3. Fehler: Sexnachrichten per E-Mail

Anzügliche Chats gehören nicht ins Büro! Denn die können unter Umständen die Karriere kosten. Auch wenn die Büroliebe erlaubt ist: Die Kündigungen droht, falls Mitarbeiter durch ihre Beziehung die Arbeit vernachlässigen oder der Betriebsfrieden durch Streitereien gestört wird, erklärt Jurist Schröder.

Was Büropaare ebenfalls vermeiden sollten: Küsse im Kopierraum und Flirts auf dem Flur. Das Techtelmechtel in der Teeküche „kann die Kollegen wahnsinnig nerven oder sie gewinnen den Eindruck, dass sie ausgeschlossen werden“, sagt Psychologin Backhaus.

Auch für die Berlins kommen Intimitäten am Arbeitsplatz nicht infrage: „Ich bin hier in meiner Rolle als Führungskraft, das kann ich sehr wohl unterschieden“, sagt Nicole Berlin.

4. Fehler: 24 Stunden am Tag miteinander verbringen

Morgens im Meeting sitzen und abends beim Abendbrot über die Ergebnisse diskutieren. Das sollten Büropaare tunlichst vermeiden, um sich nicht ausschließlich über die Arbeit zu definieren. An diesen Expertenratschlag hält sich das DB-Pärchen.

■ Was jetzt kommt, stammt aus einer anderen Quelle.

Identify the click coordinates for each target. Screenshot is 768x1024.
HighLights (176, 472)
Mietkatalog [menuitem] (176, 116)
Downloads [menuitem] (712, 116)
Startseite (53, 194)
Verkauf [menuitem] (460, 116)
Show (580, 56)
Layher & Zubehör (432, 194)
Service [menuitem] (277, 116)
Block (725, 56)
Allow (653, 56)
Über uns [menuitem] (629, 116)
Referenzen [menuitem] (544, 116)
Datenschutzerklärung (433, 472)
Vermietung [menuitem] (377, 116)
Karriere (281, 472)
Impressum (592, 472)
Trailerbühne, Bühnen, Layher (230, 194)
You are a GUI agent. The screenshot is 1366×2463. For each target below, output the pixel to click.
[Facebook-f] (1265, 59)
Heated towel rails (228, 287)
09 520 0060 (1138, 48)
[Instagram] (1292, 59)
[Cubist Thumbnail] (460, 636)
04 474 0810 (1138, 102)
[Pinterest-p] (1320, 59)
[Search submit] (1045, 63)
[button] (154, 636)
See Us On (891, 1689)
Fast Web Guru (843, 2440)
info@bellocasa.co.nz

Über Arbeit sprechen beide aber auch nach Feierabend: „Wir kommen nach Hause, um zu leben. Und unsere Gespräche flankieren wir auch mit Arbeitsthemen –so wie bei anderen Paaren auch, die keine Kollegen sind“, sagt Frank Berlin. Wenn sich Berufliches und Privates zu sehr vermischen, raten Arbeitspsychologen eine Uhrzeit festzulegen, nach der Berufsthemen tabu sind.

Denn unter 24-stündiger Dauernähe leiden viele Beziehungen. Wer vom Frühstück über den Kantinenlunch bis zum Abendessen ständig in Kontakt sei, laufe Gefahr, keine Leidenschaften mehr entstehen zu lassen, so Therapeutin Bräu.

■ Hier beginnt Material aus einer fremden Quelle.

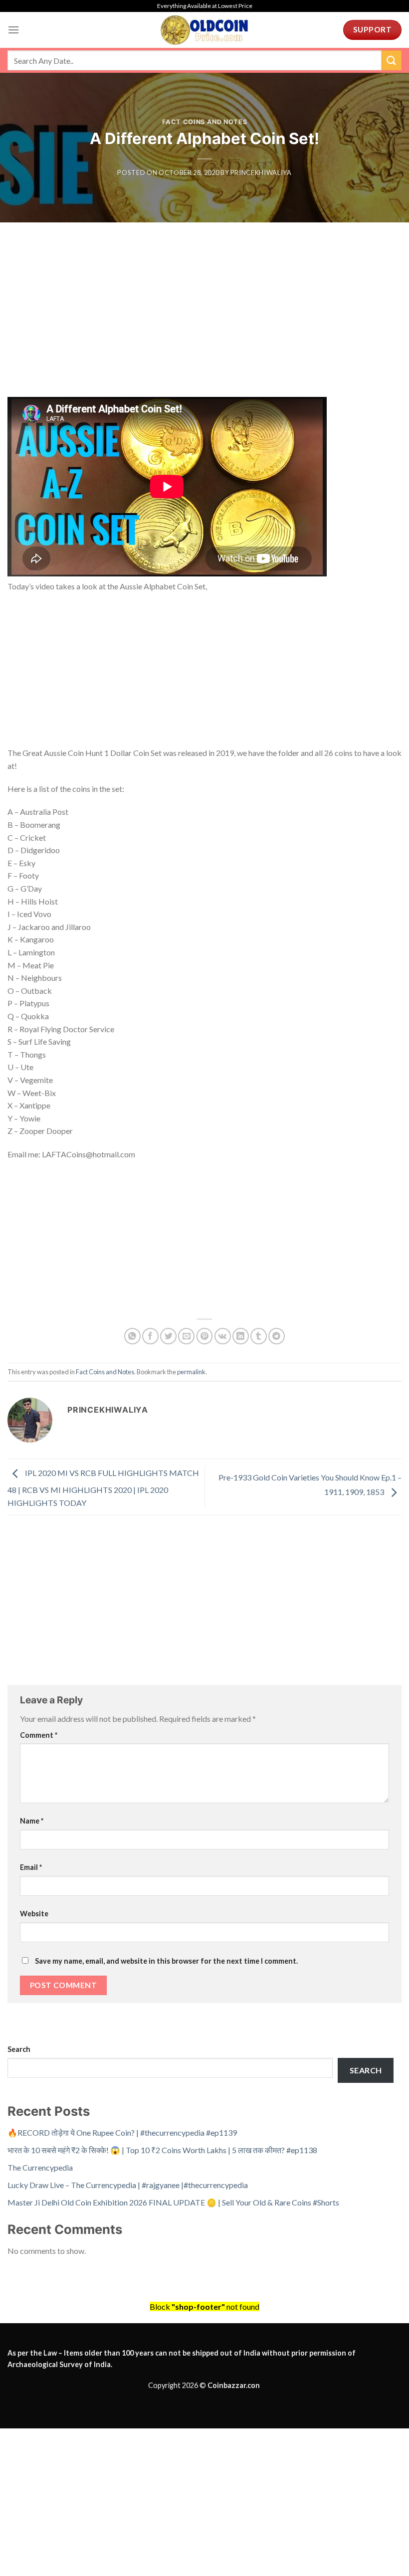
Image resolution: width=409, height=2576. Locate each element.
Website (34, 1913)
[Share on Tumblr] (258, 1336)
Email (31, 1867)
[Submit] (392, 60)
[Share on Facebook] (150, 1336)
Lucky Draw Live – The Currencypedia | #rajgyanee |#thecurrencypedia (127, 2185)
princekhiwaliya (261, 173)
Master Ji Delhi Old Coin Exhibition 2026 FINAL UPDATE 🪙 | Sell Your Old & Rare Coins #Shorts (173, 2202)
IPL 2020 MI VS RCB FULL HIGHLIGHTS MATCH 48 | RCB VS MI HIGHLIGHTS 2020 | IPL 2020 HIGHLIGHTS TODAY (103, 1487)
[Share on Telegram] (276, 1336)
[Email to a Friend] (186, 1336)
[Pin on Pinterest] (205, 1336)
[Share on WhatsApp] (132, 1336)
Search (18, 2049)
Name (31, 1821)
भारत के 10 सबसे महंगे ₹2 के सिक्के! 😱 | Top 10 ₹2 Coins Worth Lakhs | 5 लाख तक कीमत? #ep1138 (162, 2150)
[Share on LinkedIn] (240, 1336)
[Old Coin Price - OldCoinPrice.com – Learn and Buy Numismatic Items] (204, 30)
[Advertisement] (204, 323)
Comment (38, 1735)
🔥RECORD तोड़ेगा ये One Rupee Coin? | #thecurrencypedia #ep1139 (122, 2132)
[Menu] (13, 29)
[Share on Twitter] (168, 1336)
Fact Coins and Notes (204, 122)
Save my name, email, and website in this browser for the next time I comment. (166, 1961)
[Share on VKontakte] (222, 1336)
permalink (191, 1372)
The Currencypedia (40, 2167)
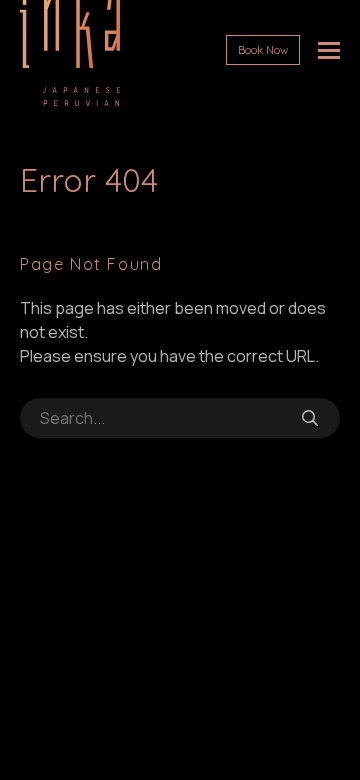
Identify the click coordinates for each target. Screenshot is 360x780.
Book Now (263, 50)
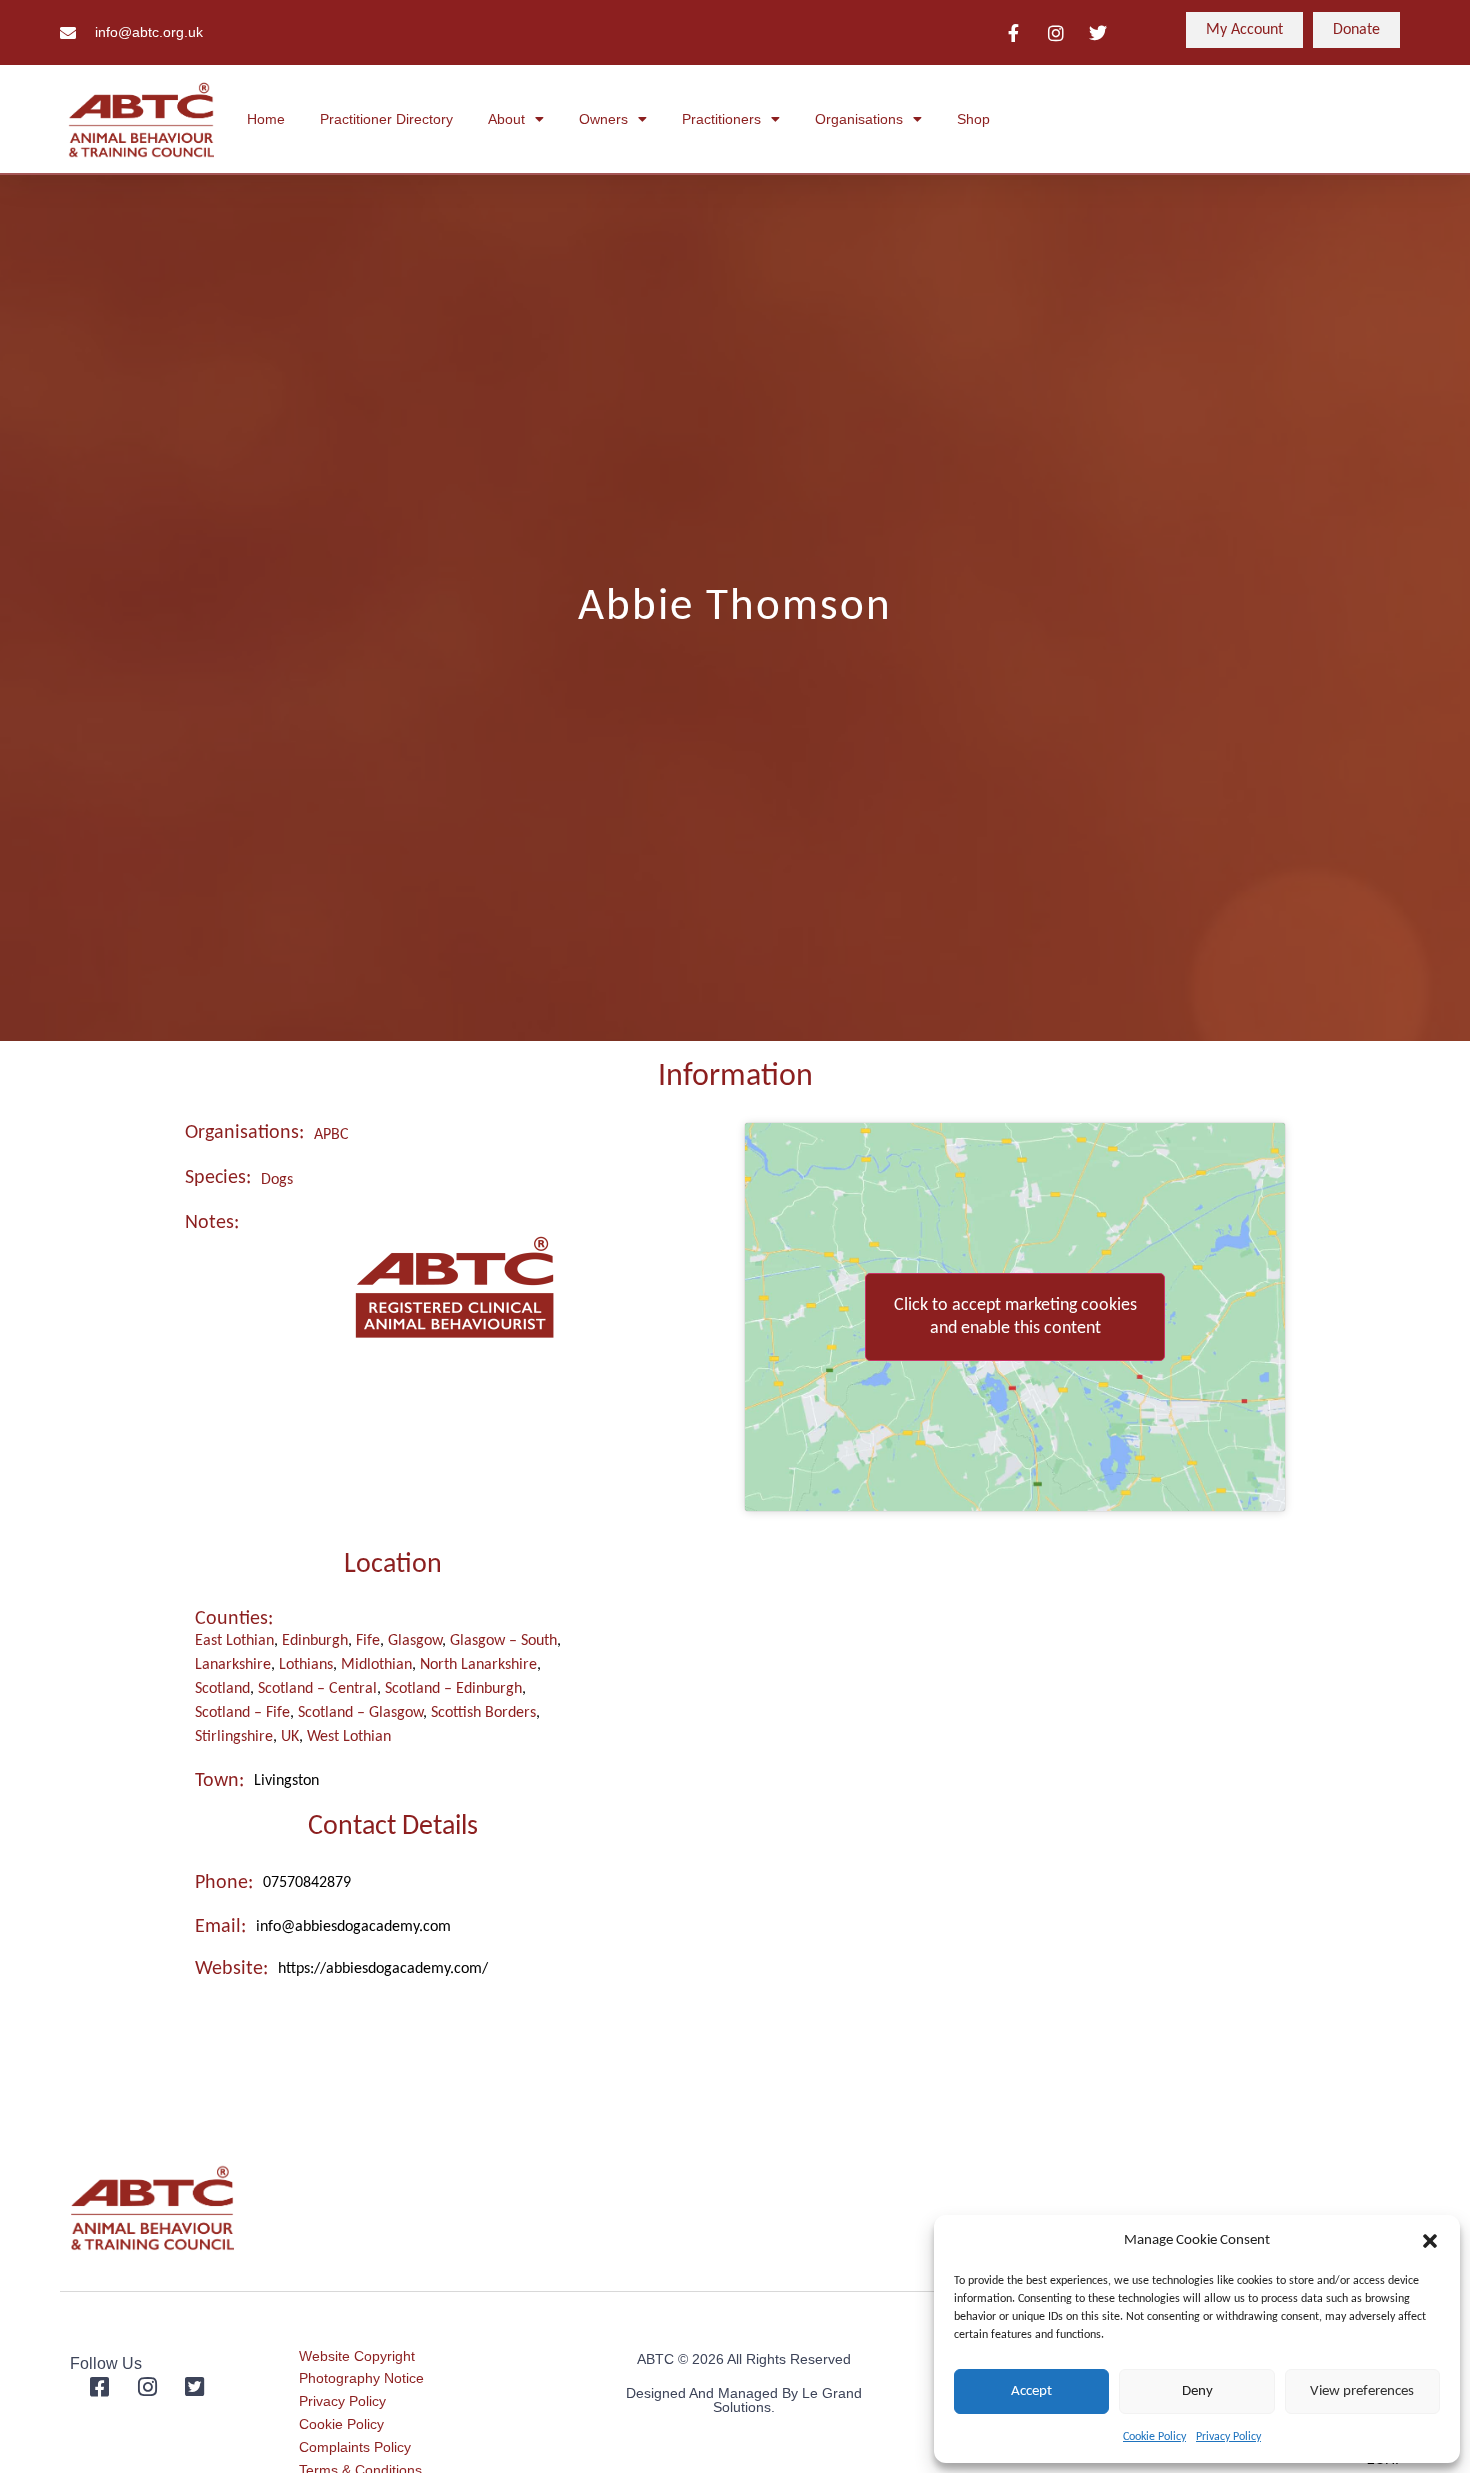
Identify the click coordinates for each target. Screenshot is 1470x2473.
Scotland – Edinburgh (453, 1689)
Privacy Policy (1228, 2437)
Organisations (859, 119)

„Bei solch symbiotischen Büropaaren sollte jeder Einzelne nach Impulsen von außen suchen.“ Hilfreich ist, wenn die Liebenden getrennten Hobbies nachgehen, sagt Bräu.

So machen es auch die Berlins. Er fotografiert und sie näht gern. Manchmal aber gehen sie auch zusammen Golf spielen – gemeinsam mit anderen Arbeitskollegen.